С ее смехом проникло в душу забытое тепло.
— Ты специально эту бутылку держишь? — спросил Костя. — В борьбу включилась?
— Есть такие, что и не замечают...
— Ну да?
Таня, которая умела смеяться празднично, любила смеяться, теперь жила в тишине. А Юля все качалась, доставая лбом до столика, и каждый раз, откидываясь, не забывала поправлять волосы. Ее затейливая прическа не разрушалась.
Они хохотали оба, и это сближало их, а десять минут назад он мог бы об заклад побиться, что разругает буфетчицу.
— Ты молодец, Костя.

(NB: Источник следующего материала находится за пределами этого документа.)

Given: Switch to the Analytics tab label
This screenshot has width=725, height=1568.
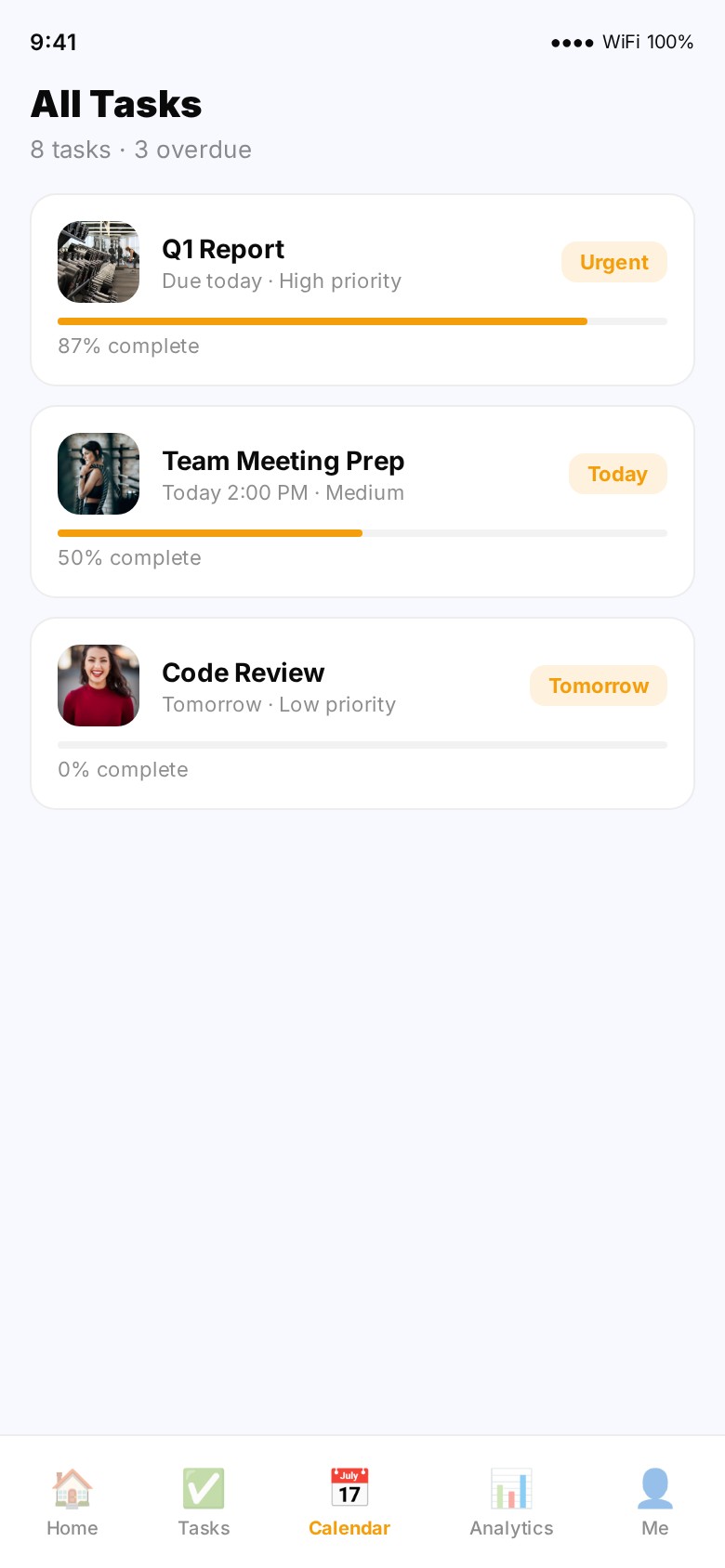Looking at the screenshot, I should click(511, 1528).
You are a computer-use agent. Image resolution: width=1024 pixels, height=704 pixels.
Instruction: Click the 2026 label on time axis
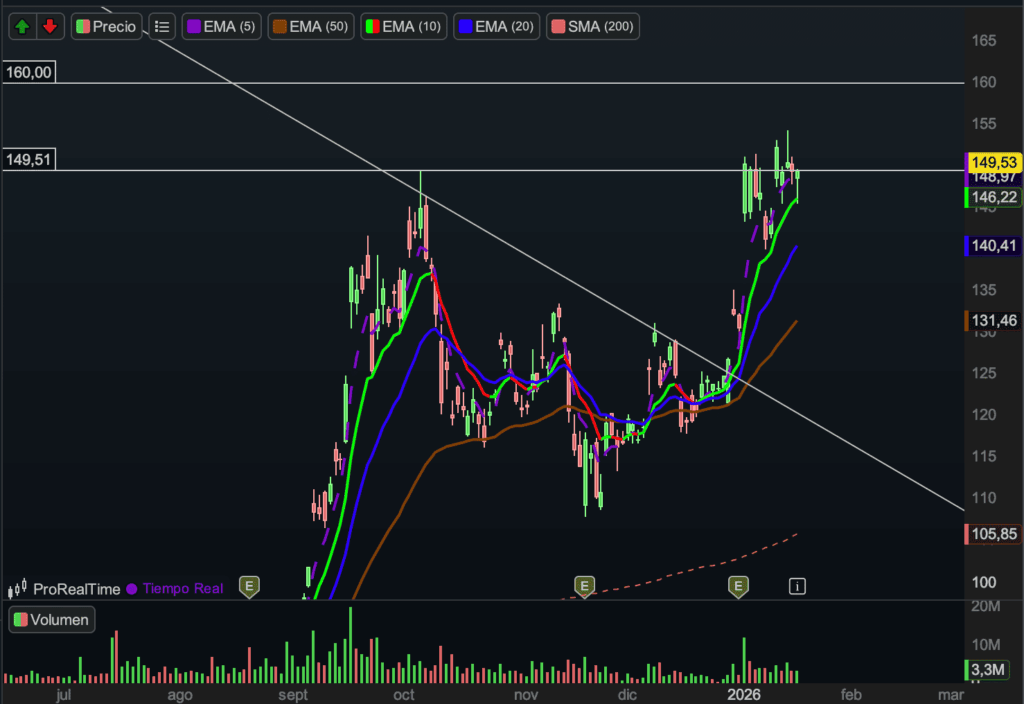pyautogui.click(x=743, y=694)
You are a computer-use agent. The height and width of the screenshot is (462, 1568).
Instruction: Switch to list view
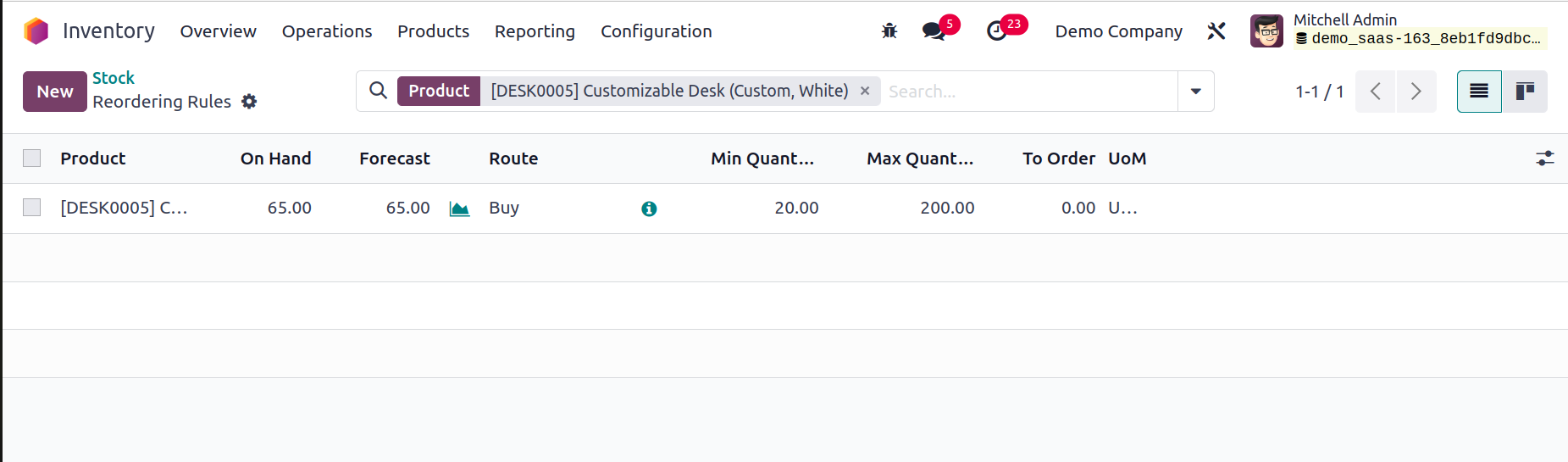point(1479,92)
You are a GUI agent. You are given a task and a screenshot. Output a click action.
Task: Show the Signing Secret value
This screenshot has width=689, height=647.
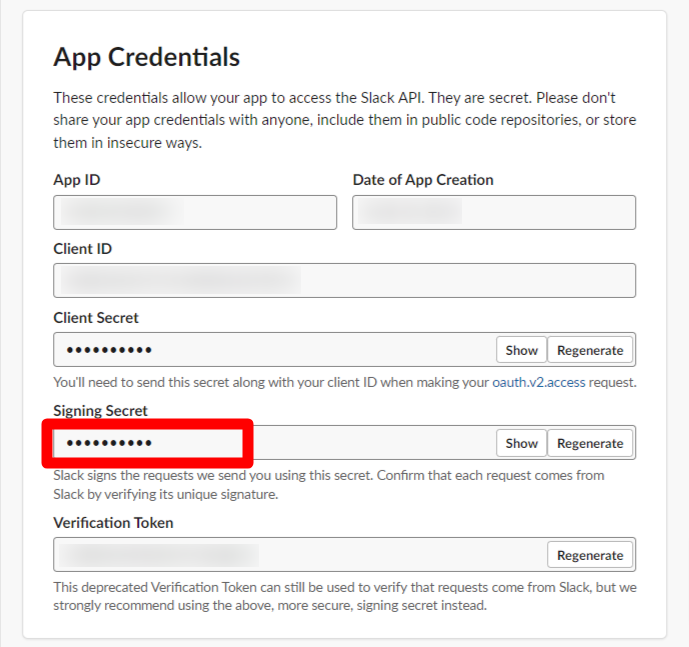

Заходи завтра... — она глянула на него и добавила: — Если хочешь... — И вдруг выпрямилась, и остатки смеха смахнуло с ее раскрасневшегося лица без следа, а большие черные глаза стали еще больше. — Отчего это ты, Костя, даже ночью ищешь проклятую бутылку? Тянет? — спрашивала она с той озабоченностью, которая не знает подделок. — Что стряслось, Костя?
И как ударило. Сколько ждал этого вопроса от Тани, а услышал от чужой женщины, ночью, на вокзале. Сидя напротив, она подперла кулачками подбородок и ждала ответа, не торопя. Таня всегда спешила...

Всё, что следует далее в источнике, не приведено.